ISPRS Workshop on Service and Application of Spatial Data Infrastructure, XXXVI (4/W6), Oct.14-16, Hangzhou, China
and hierarchically defined. Transparent access to heterogeneous
hardware and software operating systems is also guaranteed.
2. VIRTUAL ENVIRONMENTS
2.1 Emulation vs. Simulation
There are currently several projects aiming at providing users
and developers with virtual computing environments. There
exist two complementary and dual approaches, depending on
the way existing computing resources are used.
One approach is to emulate complex computing infrastructures
on ad-hoc software. The second approach is to simulate simple
environments running on complex infrastructures.
The first approach tends to virtualize complex environments
running on simpler infrastructures: XEN [Barham, 2003] and
User-Mode Linux UML [UML] are examples of such projects.
Also, VMware, a “virtual infrastructure software”, is a
commercial product in this class [VMware],
Another example is the XEN virtual machine monitor which
“uses virtualization to present the illusion of (running) many
smaller virtual machines, each running a separate operating
system instance” (Fugure 1). This is referenced as the “emulated
virtualization” in (XEN White Paper) and dubbed “para-
virtualization” in (Barham;, 2003). To some extent the Linux-
VServer [Linvserv] private virtual servers that focus on
isolation and security for private user spaces is a similar
approach. This is what we simply call here the emulation
approach.
Figure 1. The virtualization approach.
The second approach tends to simplify the users view of
complex environments: OpenSSI [Walker, 1999], Vgrid (vgrid,
2003) and Kerrighed [Kerri] are such examples. They provide
single systems images (SSI) to simulate single computing
environments running on a set of underlying systems which are
connected together (Figure 2). This is what we call here a
simulation approach.
Emulation lends itself nicely to secure and multiple isolated
instances of (possibly heterogeneous) systems running
concurrently on the same underlying infrastructure. It provides
complex environments suited to the application needs, at the
price of possibly lower performance. But theoretically, any
complex system can be designed using this emulation approach.

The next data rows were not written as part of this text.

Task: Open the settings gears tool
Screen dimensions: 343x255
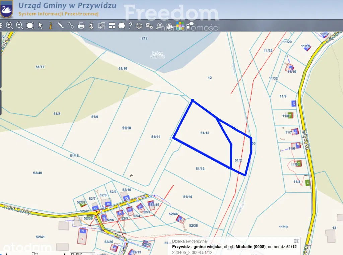Action: (x=149, y=26)
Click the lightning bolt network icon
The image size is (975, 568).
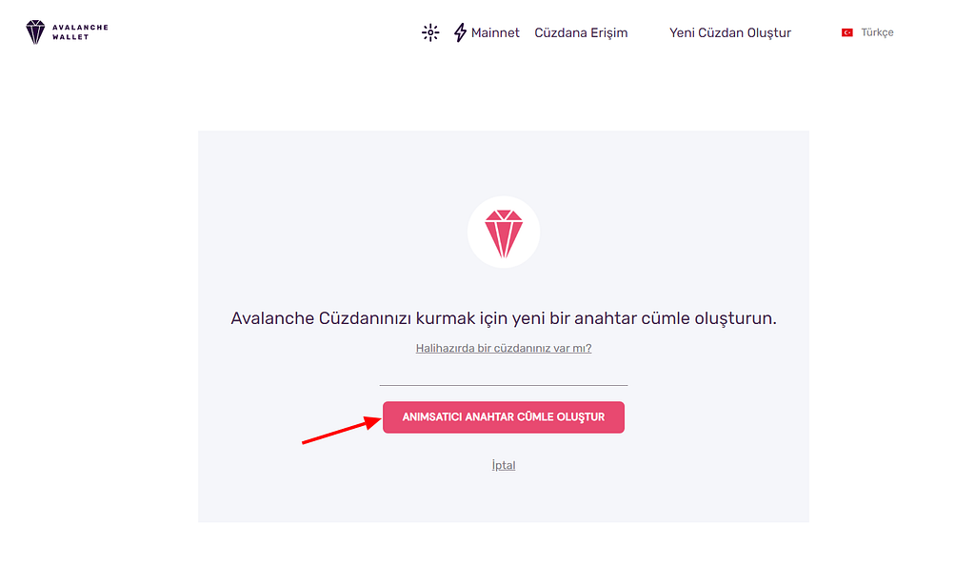460,32
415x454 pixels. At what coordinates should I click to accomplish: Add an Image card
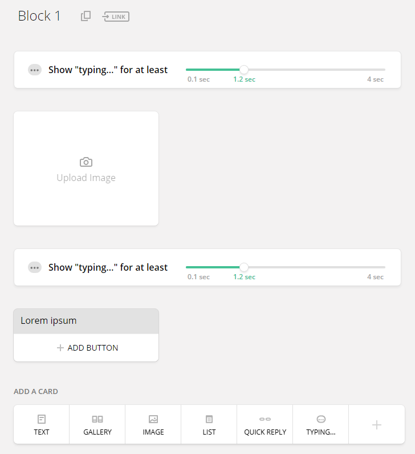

Simulation in contrast does not provide superior functionalities
with respect to the underlying infrastructure. Its main goal is to
mask the complexity of the underlying environments. It is
basically made of multiple instances of (Linux) operating
systems and computing resources (files, servers, etc) and
provides a single interface to the users. It thus simplifies for the
end-user access, logging, and automating execution, load
balancing, failure recovery (by component substitution) and so
forth. Simulation here provides superior functionalities and
simpler interfaces to the users.
Figure 2. The Single System Image.
Both approaches can be considered as virtualization approaches,
although they are very different in their goals and deployment,
because in both cases, the users are ultimately made unaware of
the underlying computing infrastructure.
A direct benefit from both approaches is that various tasks can
be automated (load-balancing, task relocation), made
transparent (remote access to files). Further, the virtualization
approach improves interoperability by using dedicated
application environments, usability, security (task isolation, file
protection) and performance (dynamic allocation of processors
to threads).
Another side-effect is that the underlying hardware and software
environments are masked to the users. Consequently, various
(heterogeneous) computing resources can be used, and their
location is ultimately unknown. This clearly improves
extensibility and scalability by masking the underlying
infrastructures as well as adaptability (infrastructure changes are
made transparent to the applications).
Access to resources connected to a local high-speed network is
a de facto goal for simulation environments, which clearly aim
the cluster-computing arena (using for example cluster-wide file
access, TCI/IP, single cluster-wide naming, etc).
Access to local or wide-area grids can be seamlessly hooked to
the simulated environments because dedicated computers can be
connected which are in charge of the communication with the
networks.
This is where the computing grids step in. Note that they are not
strictly required in our approach. However, the fact that they
have long been advertised as providers of huge raw computing
power cannot be ignored. They provide here the power to
emulate the necessary infrastructures required by the complex
environments supporting the applications being designed:
spatial data infrastructures.